(Task inputs Opens)

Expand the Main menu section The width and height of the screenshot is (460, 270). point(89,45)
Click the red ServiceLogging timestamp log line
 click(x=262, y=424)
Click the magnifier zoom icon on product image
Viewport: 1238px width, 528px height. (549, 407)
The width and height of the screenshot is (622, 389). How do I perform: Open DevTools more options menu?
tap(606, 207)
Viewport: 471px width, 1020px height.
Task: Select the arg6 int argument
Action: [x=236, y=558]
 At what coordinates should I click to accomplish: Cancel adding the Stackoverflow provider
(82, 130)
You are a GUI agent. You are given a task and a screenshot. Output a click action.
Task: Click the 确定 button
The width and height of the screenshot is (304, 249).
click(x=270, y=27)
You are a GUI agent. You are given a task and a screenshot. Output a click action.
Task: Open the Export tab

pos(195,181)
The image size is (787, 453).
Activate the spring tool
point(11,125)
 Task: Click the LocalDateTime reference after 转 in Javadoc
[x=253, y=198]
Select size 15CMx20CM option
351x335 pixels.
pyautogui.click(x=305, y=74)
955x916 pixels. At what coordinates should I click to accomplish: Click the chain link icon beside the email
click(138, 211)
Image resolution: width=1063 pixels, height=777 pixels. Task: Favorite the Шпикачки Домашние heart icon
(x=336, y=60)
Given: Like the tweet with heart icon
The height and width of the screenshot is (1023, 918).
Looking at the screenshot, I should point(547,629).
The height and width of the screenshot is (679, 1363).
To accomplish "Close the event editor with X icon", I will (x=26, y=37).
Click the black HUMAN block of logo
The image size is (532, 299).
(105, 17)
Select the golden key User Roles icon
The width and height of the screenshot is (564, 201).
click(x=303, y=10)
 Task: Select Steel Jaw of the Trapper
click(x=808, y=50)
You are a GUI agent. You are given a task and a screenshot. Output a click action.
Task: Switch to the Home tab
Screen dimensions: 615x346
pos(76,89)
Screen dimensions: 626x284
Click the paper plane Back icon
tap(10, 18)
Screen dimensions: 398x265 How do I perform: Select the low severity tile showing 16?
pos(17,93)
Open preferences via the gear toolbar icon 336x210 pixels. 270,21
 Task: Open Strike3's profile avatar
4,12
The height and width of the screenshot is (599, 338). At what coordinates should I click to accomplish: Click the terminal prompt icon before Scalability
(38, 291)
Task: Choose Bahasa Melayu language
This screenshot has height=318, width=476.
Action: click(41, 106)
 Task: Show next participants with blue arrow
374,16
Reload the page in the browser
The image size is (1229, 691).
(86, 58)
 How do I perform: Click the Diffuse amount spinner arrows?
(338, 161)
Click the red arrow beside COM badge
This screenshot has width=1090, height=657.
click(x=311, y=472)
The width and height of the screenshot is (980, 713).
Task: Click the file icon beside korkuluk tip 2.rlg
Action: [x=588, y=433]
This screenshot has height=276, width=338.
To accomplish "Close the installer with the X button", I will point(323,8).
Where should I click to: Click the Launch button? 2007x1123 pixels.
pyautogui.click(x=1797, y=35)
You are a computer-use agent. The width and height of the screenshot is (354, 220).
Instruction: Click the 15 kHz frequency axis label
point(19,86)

(Task inputs Closes)

Your task: Begin with the line above that has "Task: Select Steel Jaw of the Trapper" and continue through the line that has "Task: Choose Bahasa Melayu language", setting each one down exactly. Stop there.

Problem solution:
 Task: Select Steel Jaw of the Trapper
click(x=808, y=50)
You are a GUI agent. You are given a task and a screenshot. Output a click action.
Task: Switch to the Home tab
Screen dimensions: 615x346
pos(76,89)
Screen dimensions: 626x284
Click the paper plane Back icon
tap(10, 18)
Screen dimensions: 398x265 How do I perform: Select the low severity tile showing 16?
pos(17,93)
Open preferences via the gear toolbar icon 336x210 pixels. 270,21
 Task: Open Strike3's profile avatar
4,12
The height and width of the screenshot is (599, 338). At what coordinates should I click to accomplish: Click the terminal prompt icon before Scalability
(38, 291)
Task: Choose Bahasa Melayu language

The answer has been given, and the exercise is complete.